On 29 June 2022, Royal Mail managers in Unite voted to approve strike action and industrial action short of a strike over job cuts and a redeployment programme which the union claimed would result in "worsening terms and conditions". In England, Wales and Scotland, 86% of members voted to strike and 91% for action short of a strike. In Northern Ireland, 89% voted to strike and 88% for action short of a strike. The action included around 2,400 managers across over 1,000 delivery offices.

The CWU announced a second ballot on 20 July 2022 over Royal Mail's proposed job restructuring. Royal Mail said it would consider splitting its postal business from its more profitable international logistics operations if unions would not accept the restructuring plan, noting that it was losing up to £1 million per day. The CWU criticised Royal Mail for "pleading poverty" despite having posted a full-year operating profit of £758 million two months before.

On 17 August 2022, CWU announced that members at Royal Mail had voted by 98.7% for further strike days over terms and conditions (adding to the separate dispute over pay) on a 72% turnout. The CWU later announced the first round of strikes to be held on 26 and 31 August, and 8–9 September respectively.

On 7 September 2022, the CWU said that its members had rejected a 5.5% pay offer and supported another two day strike on 30 September and 1 October. CWU action planned for 9 September (as the second half of a 48-hour strike) was cancelled after the death of Elizabeth II "out of respect for her service to the country and her family".

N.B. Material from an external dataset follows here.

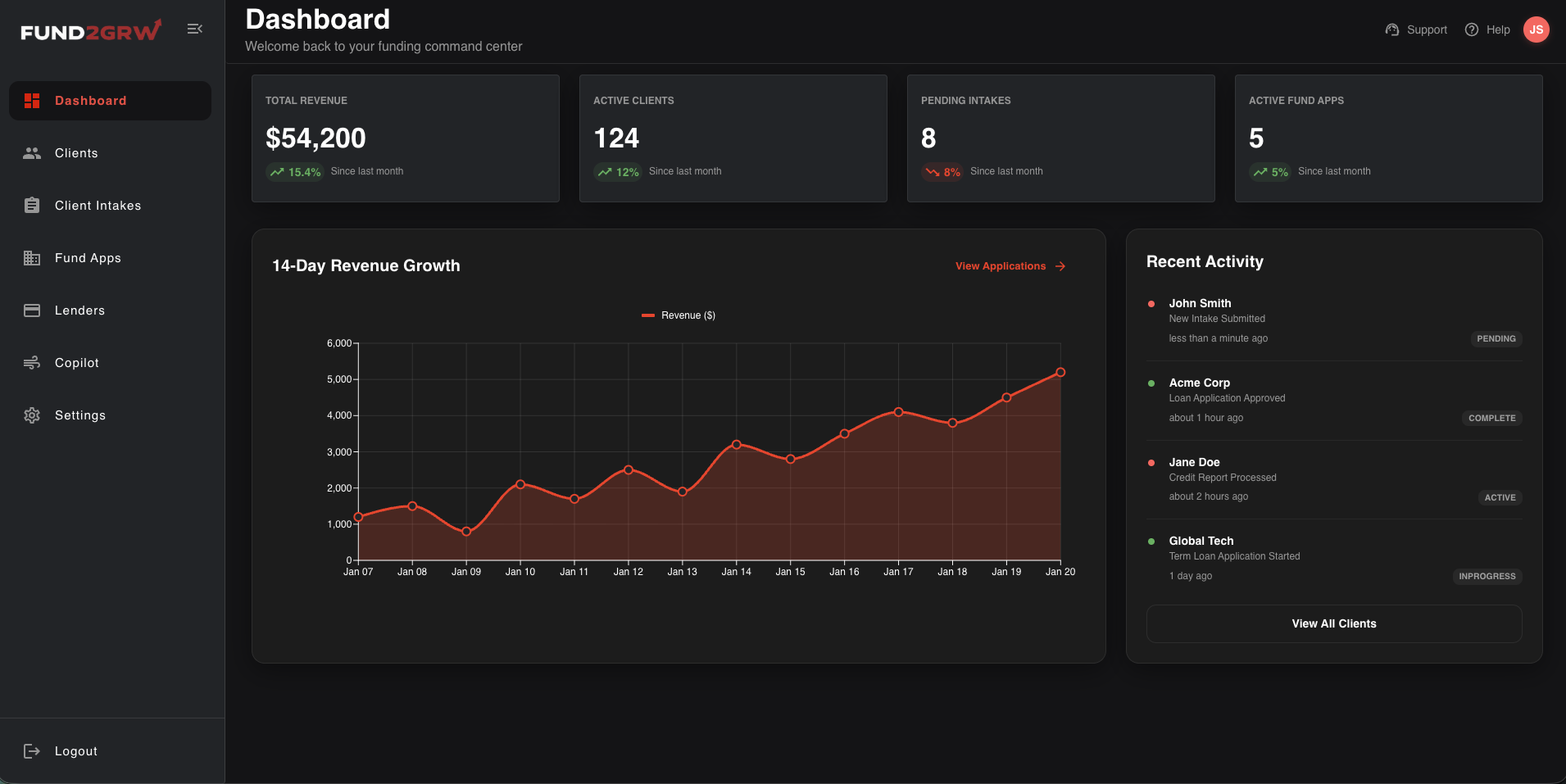Image resolution: width=1566 pixels, height=784 pixels.
Task: Click the Support headset icon
Action: coord(1392,29)
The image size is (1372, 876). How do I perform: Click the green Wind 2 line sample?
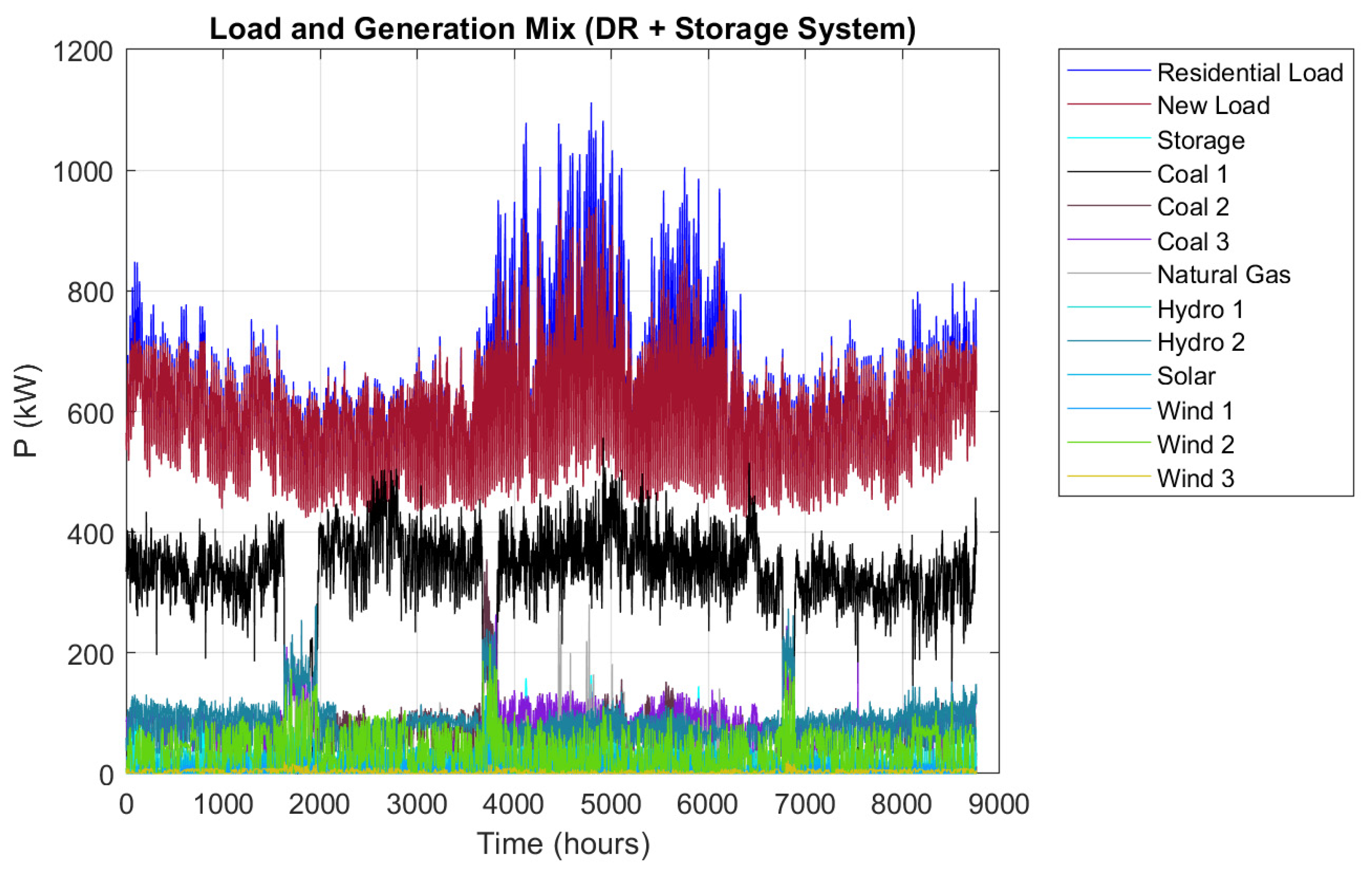tap(1108, 442)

On 22 September 2022, Royal Mail wrote to the CWU proposing that talks should be taken to Acas, the industrial relations arbitration body, after five months of negotiations and three dispute resolution procedures had not resulted in any agreement.

On 27 September 2022, the CWU announced that 93.5% of members had again voted to continue strike action, and said it was planning 19 further days of strikes across October and November to cover peak periods such as Black Friday, Cyber Monday and the buildup to Christmas.

CWU members at Royal Mail once again walked out on 13 October 2022, causing no letters to be delivered and parcel delivery to be disrupted. Strikes were held on 20 and 25 October.

===New pay deal offered and Christmas strikes===
On 31 October 2022, Royal Mail CEO Simon Thompson announced a new 18-month 9% pay deal to postal workers, stating that this was the "best and final offer" that the company could afford. General Secretary of the CWU Dave Ward responded by accusing Royal Mail of "imposing change not negotiating" whilst announcing that the CWU would call off most of the November strikes up until Black Friday so that it could consult its members on the deal. This began a period of negotiation between Royal Mail and the CWU which lasted for much of the month.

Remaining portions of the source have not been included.